За низенькой скрипучей дверцей моему изумленному взору предстала удивительная картина: за высокой стойкой в креслице-качалке сидела маленькая старушка в очочках и ловкими пальчиками вязала теплый зимний шарф. Увидев меня, она вскочила с креслица и, не дав мне вымолвить ни слова, возбужденно вскричала:
— А вот и за гитарой пришли!
И я, хлопая глазами, пронаблюдала, как старушка лезет в стоящий у стены огромный кованый сундук, причитая себе под нос:
— Славушка сказал — придет девочка!
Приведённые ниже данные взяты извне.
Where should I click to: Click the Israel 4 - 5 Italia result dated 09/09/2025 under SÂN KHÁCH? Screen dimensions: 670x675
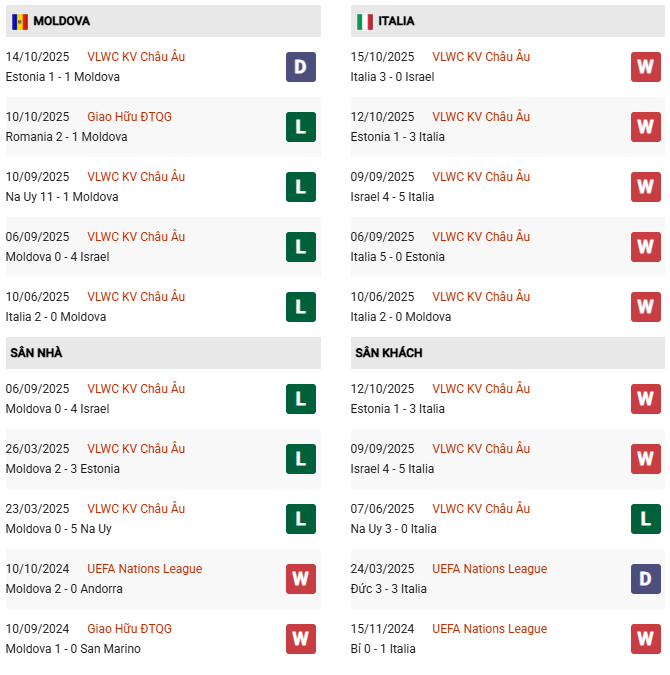tap(392, 469)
А я жду-жду, уж думаю, и не придет, наверно… И вот, пришла-таки!
— Простите… вы, наверно, не так поняли… У меня извещение… — пробормотала я, чувствуя, что глаза упорно лезут на лоб, но старушка, не слушая, нырнула рукой куда-то глубоко, на самое дно сундука, и вдруг вытащила… очень необычную черную гитару.
Подтащив ее к стойке, она осторожно положила интересную вещицу вдоль нее.
Я взглянула на гитару. Сразу видно, что очень-очень старая и просто невероятно дорогая… Вот бы сыграть на ней!..
Но, как ни велико было вспыхнувшее искушение забрать инструмент, я все же справилась с нехорошим чувством и протянула старушке извещение со словами:
— Посмотрите, пожалуйста, посылку для Дарьи Буранюк!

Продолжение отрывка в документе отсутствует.